**GOAL OF THE EXERCISE**
Repeat the entire listing exactly.
● ● ● ● ● ● ●
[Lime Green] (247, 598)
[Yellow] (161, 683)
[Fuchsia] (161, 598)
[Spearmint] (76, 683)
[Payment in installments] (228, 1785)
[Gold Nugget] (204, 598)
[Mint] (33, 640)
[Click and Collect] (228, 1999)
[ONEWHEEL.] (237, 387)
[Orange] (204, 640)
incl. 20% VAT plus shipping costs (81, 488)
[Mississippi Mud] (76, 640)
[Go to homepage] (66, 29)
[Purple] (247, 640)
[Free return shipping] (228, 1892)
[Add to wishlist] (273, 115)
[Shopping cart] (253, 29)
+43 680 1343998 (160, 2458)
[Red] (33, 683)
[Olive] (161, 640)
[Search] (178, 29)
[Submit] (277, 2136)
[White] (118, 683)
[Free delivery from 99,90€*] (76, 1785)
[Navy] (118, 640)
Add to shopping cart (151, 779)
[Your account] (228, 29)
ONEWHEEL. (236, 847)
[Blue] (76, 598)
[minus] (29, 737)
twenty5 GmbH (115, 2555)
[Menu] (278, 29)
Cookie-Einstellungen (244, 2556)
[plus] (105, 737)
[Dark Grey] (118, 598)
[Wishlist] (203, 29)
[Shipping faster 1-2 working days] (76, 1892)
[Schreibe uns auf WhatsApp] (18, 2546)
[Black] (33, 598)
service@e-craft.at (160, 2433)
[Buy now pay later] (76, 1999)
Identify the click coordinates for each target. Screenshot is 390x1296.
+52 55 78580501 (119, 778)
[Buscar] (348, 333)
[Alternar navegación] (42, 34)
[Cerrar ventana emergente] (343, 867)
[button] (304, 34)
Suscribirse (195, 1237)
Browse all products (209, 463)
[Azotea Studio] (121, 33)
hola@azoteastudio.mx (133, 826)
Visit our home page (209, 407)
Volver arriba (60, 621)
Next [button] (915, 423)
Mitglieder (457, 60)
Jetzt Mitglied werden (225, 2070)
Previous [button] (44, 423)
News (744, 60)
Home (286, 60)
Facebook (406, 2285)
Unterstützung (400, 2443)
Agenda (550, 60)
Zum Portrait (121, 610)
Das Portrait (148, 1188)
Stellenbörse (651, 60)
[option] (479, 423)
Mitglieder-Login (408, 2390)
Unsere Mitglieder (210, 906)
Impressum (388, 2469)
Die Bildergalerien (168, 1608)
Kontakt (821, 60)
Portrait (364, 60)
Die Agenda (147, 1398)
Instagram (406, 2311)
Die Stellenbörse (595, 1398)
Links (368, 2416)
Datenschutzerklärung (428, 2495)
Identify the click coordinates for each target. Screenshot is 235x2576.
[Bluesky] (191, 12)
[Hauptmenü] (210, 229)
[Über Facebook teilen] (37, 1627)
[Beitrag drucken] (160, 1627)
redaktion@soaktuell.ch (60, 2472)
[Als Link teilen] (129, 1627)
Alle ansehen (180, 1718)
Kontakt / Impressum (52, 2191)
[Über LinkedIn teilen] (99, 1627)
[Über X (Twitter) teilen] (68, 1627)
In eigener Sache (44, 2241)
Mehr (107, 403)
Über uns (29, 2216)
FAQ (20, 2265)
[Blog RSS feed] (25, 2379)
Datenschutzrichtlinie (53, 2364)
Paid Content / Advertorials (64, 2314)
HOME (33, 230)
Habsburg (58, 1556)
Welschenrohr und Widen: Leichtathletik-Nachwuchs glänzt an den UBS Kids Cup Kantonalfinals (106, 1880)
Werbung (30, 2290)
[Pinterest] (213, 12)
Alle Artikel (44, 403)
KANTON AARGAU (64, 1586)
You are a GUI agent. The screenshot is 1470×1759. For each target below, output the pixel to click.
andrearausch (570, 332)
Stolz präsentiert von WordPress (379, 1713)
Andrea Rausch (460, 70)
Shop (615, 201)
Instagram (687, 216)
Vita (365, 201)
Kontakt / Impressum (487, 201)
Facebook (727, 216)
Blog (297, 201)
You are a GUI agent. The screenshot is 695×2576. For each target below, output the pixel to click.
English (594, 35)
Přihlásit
● ● ● ● ● ● ●
**RESULT**
[Lime Green] (247, 598)
[Yellow] (161, 683)
[Fuchsia] (161, 598)
[Spearmint] (76, 683)
[Payment in installments] (228, 1785)
[Gold Nugget] (204, 598)
[Mint] (33, 640)
[Click and Collect] (228, 1999)
[ONEWHEEL.] (237, 387)
[Orange] (204, 640)
incl. 20% VAT plus shipping costs (81, 488)
[Mississippi Mud] (76, 640)
[Go to homepage] (66, 29)
[Purple] (247, 640)
[Free return shipping] (228, 1892)
[Add to wishlist] (273, 115)
[Shopping cart] (253, 29)
+43 680 1343998 (160, 2458)
[Red] (33, 683)
[Olive] (161, 640)
[Search] (178, 29)
[Submit] (277, 2136)
[White] (118, 683)
[Free delivery from 99,90€*] (76, 1785)
[Navy] (118, 640)
Add to shopping cart (151, 779)
[Your account] (228, 29)
ONEWHEEL. (236, 847)
[Blue] (76, 598)
[minus] (29, 737)
twenty5 GmbH (115, 2555)
[Menu] (278, 29)
Cookie-Einstellungen (244, 2556)
[plus] (105, 737)
[Dark Grey] (118, 598)
[Wishlist] (203, 29)
[Shipping faster 1-2 working days] (76, 1892)
[Schreibe uns auf WhatsApp] (18, 2546)
[Black] (33, 598)
service@e-craft.at (160, 2433)
[Buy now pay later] (76, 1999)
Identify the click coordinates for each target. Screenshot is 390x1296.
+52 55 78580501 (119, 778)
[Buscar] (348, 333)
[Alternar navegación] (42, 34)
[Cerrar ventana emergente] (343, 867)
[button] (304, 34)
Suscribirse (195, 1237)
Browse all products (209, 463)
[Azotea Studio] (121, 33)
hola@azoteastudio.mx (133, 826)
Visit our home page (209, 407)
Volver arriba (60, 621)
Next [button] (915, 423)
Mitglieder (457, 60)
Jetzt Mitglied werden (225, 2070)
Previous [button] (44, 423)
News (744, 60)
Home (286, 60)
Facebook (406, 2285)
Unterstützung (400, 2443)
Agenda (550, 60)
Zum Portrait (121, 610)
Das Portrait (148, 1188)
Stellenbörse (651, 60)
[option] (479, 423)
Mitglieder-Login (408, 2390)
Unsere Mitglieder (210, 906)
Impressum (388, 2469)
Die Bildergalerien (168, 1608)
Kontakt (821, 60)
Portrait (364, 60)
Die Agenda (147, 1398)
Instagram (406, 2311)
Die Stellenbörse (595, 1398)
Links (368, 2416)
Datenschutzerklärung (428, 2495)
Identify the click coordinates for each target. Screenshot is 235x2576.
[Bluesky] (191, 12)
[Hauptmenü] (210, 229)
[Über Facebook teilen] (37, 1627)
[Beitrag drucken] (160, 1627)
redaktion@soaktuell.ch (60, 2472)
[Als Link teilen] (129, 1627)
Alle ansehen (180, 1718)
Kontakt / Impressum (52, 2191)
[Über LinkedIn teilen] (99, 1627)
[Über X (Twitter) teilen] (68, 1627)
In eigener Sache (44, 2241)
Mehr (107, 403)
Über uns (29, 2216)
FAQ (20, 2265)
[Blog RSS feed] (25, 2379)
Datenschutzrichtlinie (53, 2364)
Paid Content / Advertorials (64, 2314)
HOME (33, 230)
Habsburg (58, 1556)
Welschenrohr und Widen: Leichtathletik-Nachwuchs glänzt an den UBS Kids Cup Kantonalfinals (106, 1880)
Werbung (30, 2290)
[Pinterest] (213, 12)
Alle Artikel (44, 403)
KANTON AARGAU (64, 1586)
You are a GUI agent. The screenshot is 1470×1759. For each target below, output the pixel to click.
andrearausch (570, 332)
Stolz präsentiert von WordPress (379, 1713)
Andrea Rausch (460, 70)
Shop (615, 201)
Instagram (687, 216)
Vita (365, 201)
Kontakt / Impressum (487, 201)
Facebook (727, 216)
Blog (297, 201)
You are a GUI agent. The screenshot is 695×2576. For each target below, output the pixel to click.
English (594, 35)
Přihlásit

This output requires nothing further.